O Ladrão de Casaca, As Primeiras Aventuras de Arséne Lupin, é um livro de contos de Maurice Leblanc que conta a história do famoso e inconfundível vilão ficcional Arséne Lupin. Com uma perspicácia única e uma habilidade de disfarce, tanto física quanto nas letras, assim como uma capacidade única de enganar e ludibriar os outros, Lupin se torna, aos poucos, um dos maiores vilões de todos os tempos. O ladrão de casaca, como ficou conhecido, é uma espécie de Sherlock Holmes do crime, ou seja, um ser capaz de qualquer coisa para chegar a seus objetivos. Com seu carisma único, entretanto, chega a cativar todos nós que, mesmo sem querer, acabamos por torcer por suas peripécias.
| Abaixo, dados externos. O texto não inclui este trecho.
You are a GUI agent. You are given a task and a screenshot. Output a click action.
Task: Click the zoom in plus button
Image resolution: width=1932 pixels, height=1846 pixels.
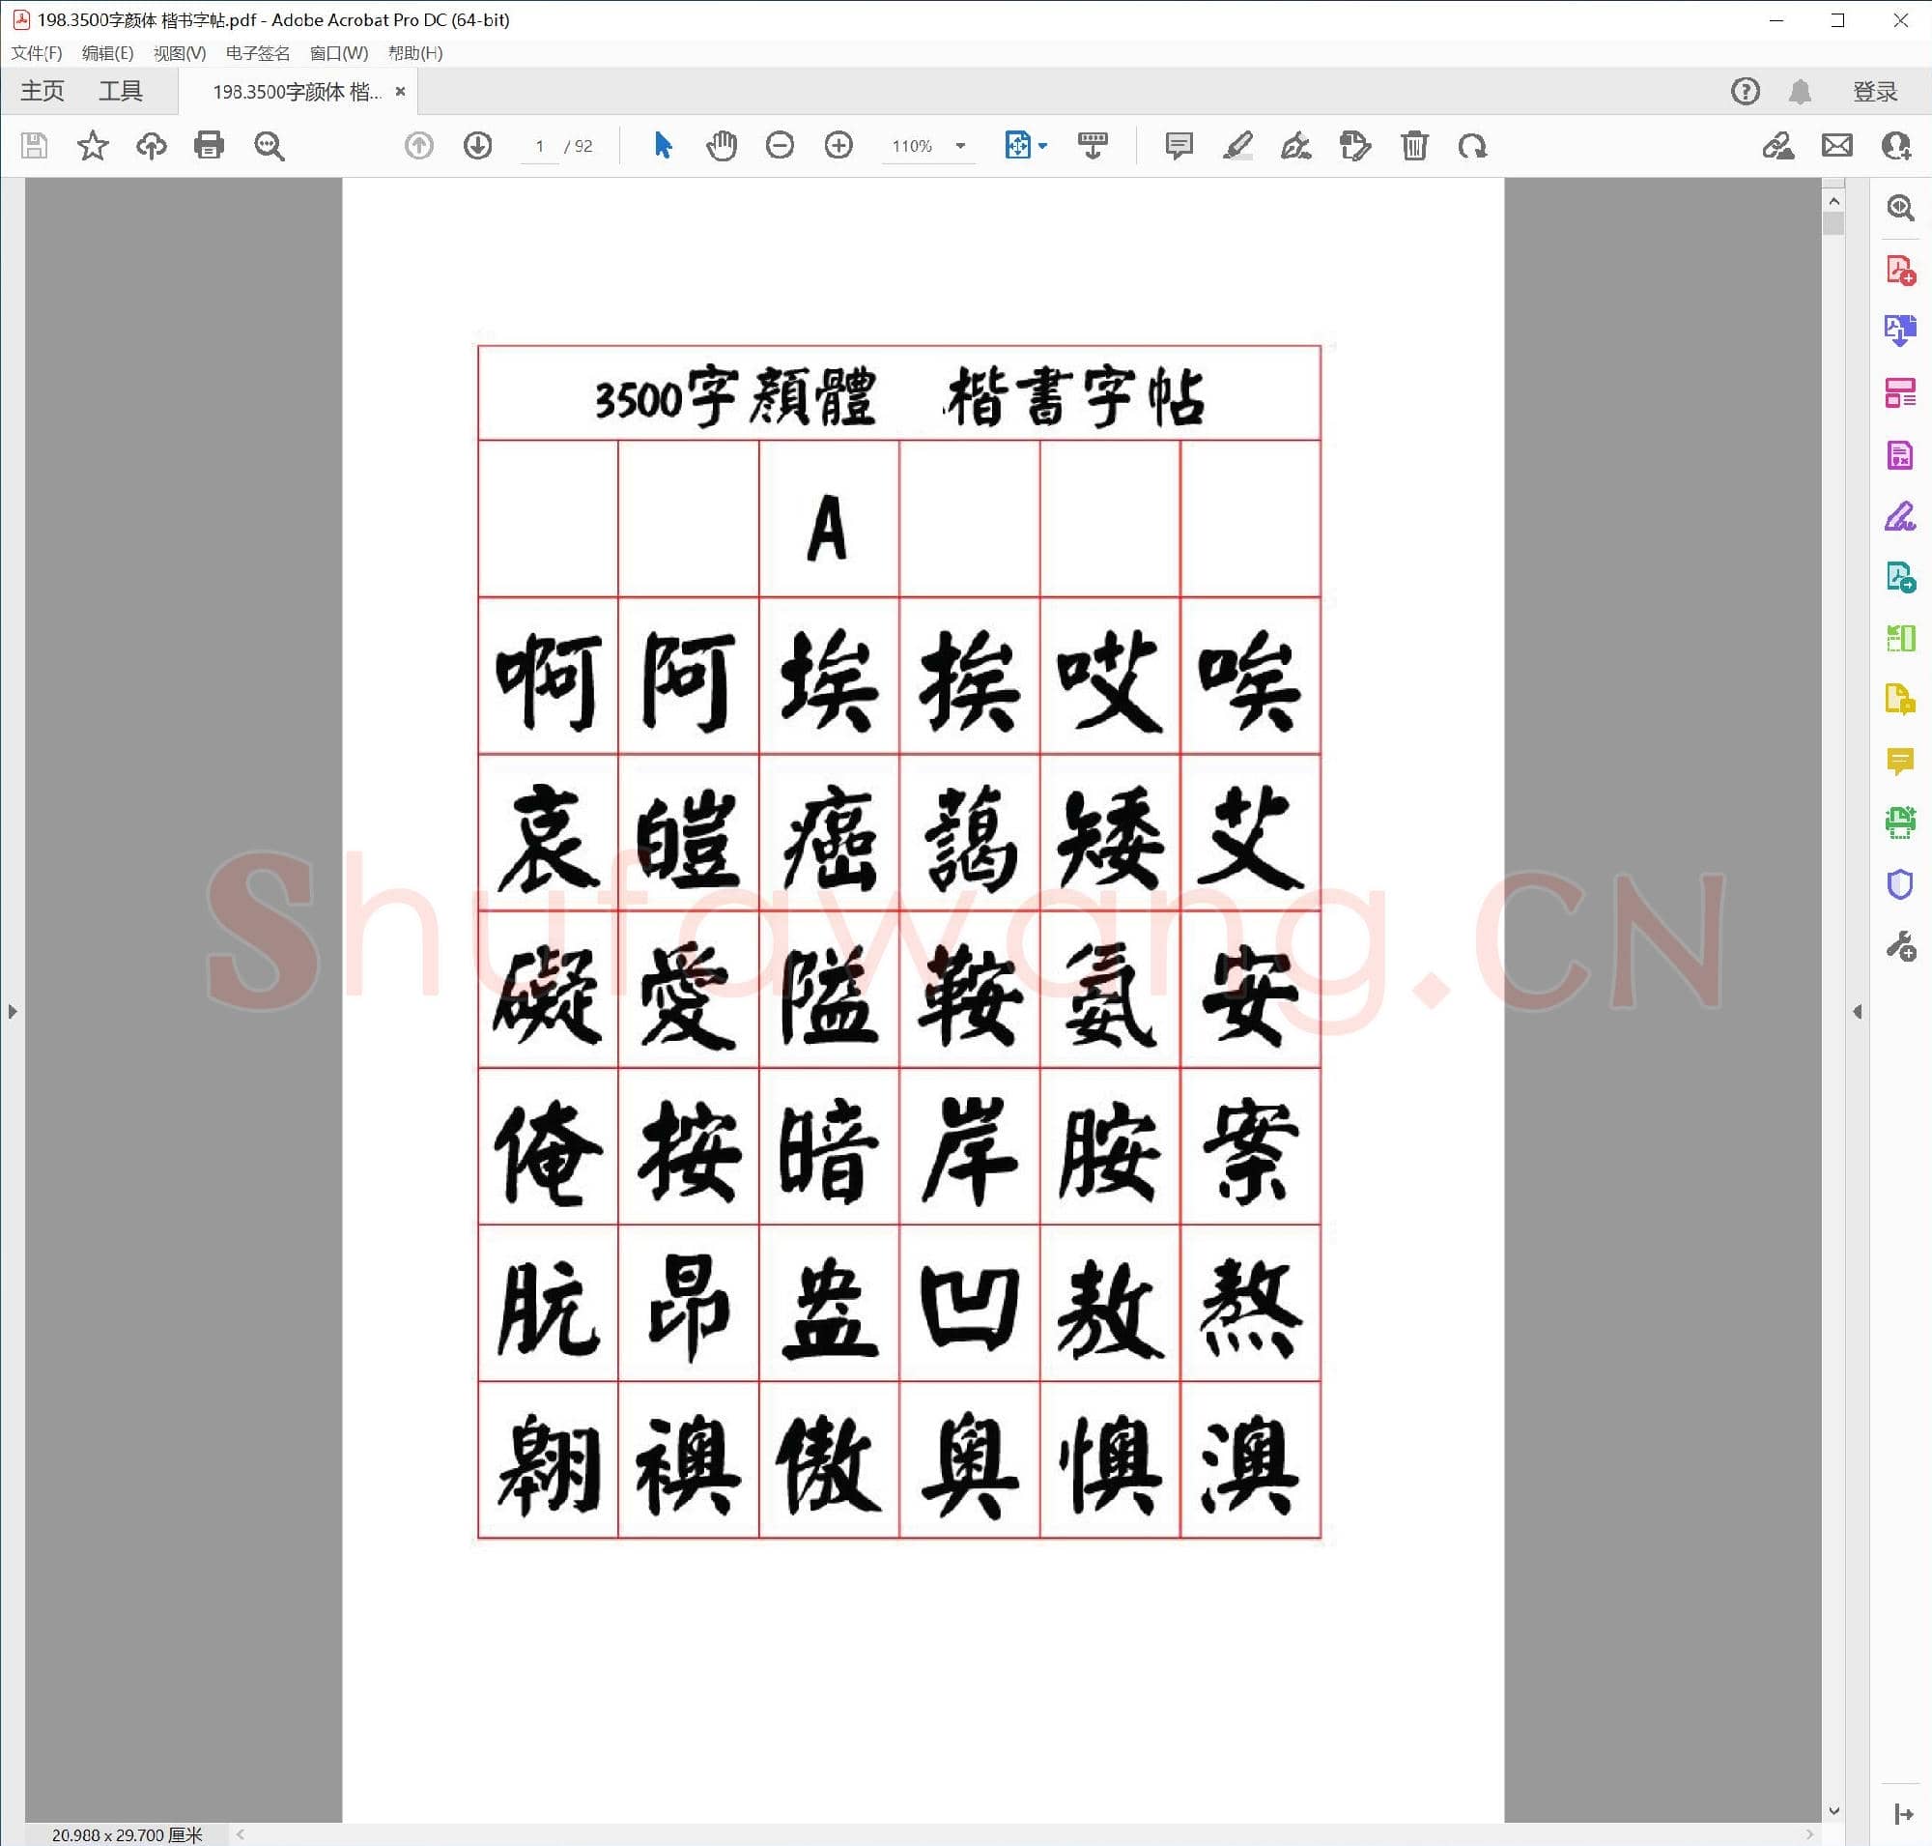coord(838,146)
A obra, dividida em nove contos sensacionais, nos dá a ver claramente o gradual sucesso do vilão, como relatado em um posfácio do próprio autor: em seu primeiro conto ele havia sido preso e este seria seu fim. No entanto, com o grande sucesso, ele precisou escrever outras histórias e assim se dá a sensacional história da fuga de Lupin da prisão e de seu julgamento pra lá de confuso e cheio de reviravoltas. Em todos os contos que seguem, a tônica é sempre essa: uma habilidade de disfarce incrível que transforma a própria narrativa na suspeita que há das personagens entre si.
Isto é o mais incrível da obra e precisa ser destacado: Leblanc compõe suas aventuras, a partir de um formato que faz com que Lupin não seja apenas a personagem principal de suas histórias, mas ele é, também, a forma do conto. A suspeita que temos de Lupin é a mesma que temos da narrativa. Temos um narrador que desconfiamos e uma história que não se pode fiar até o fim: a parcela que temos é a que nos deixam ter e só teremos a visão total ao fim, justamente quando Lupin encontrar sua fuga.
O destaque do livro fica para o conto final em que Arsène Lupin se encontra com o incrível detetive Sherlock Holmes, de Conan Doyle (na obra chamado por Leblanc de Herlock Sholmes). Sendo Lupin uma espécie de alterego de Holmes, o que se vê são duas face não de dois personagens ímpares, praticamente invencíveis, mas também duas faces de um tipo de literatura que seria explorada até os dias de hoje. O encontro é relatado assim:
Se alguém os surpreendesse naquele instante, assistiria a um espetáculo eloquente: o primeiro encontro de dois mestres, ambos verdadeiramente superiores e, por suas aptidões especiais, fadados a colidir como duas forças iguais que a ordem das coisas empurra uma contra a outra.
O Ladrão de Casaca, As Primeiras Aventuras de Arséne Lupin é hoje um clássico. No entanto, a obra soa absolutamente contemporânea e deve ser lida por todos que amam suspense policial, livros sobre crimes e investigação. Acompanhar o gênero onde ele nasce é mais uma forma de conhecê-lo e admirá-lo. Um livro imperdível!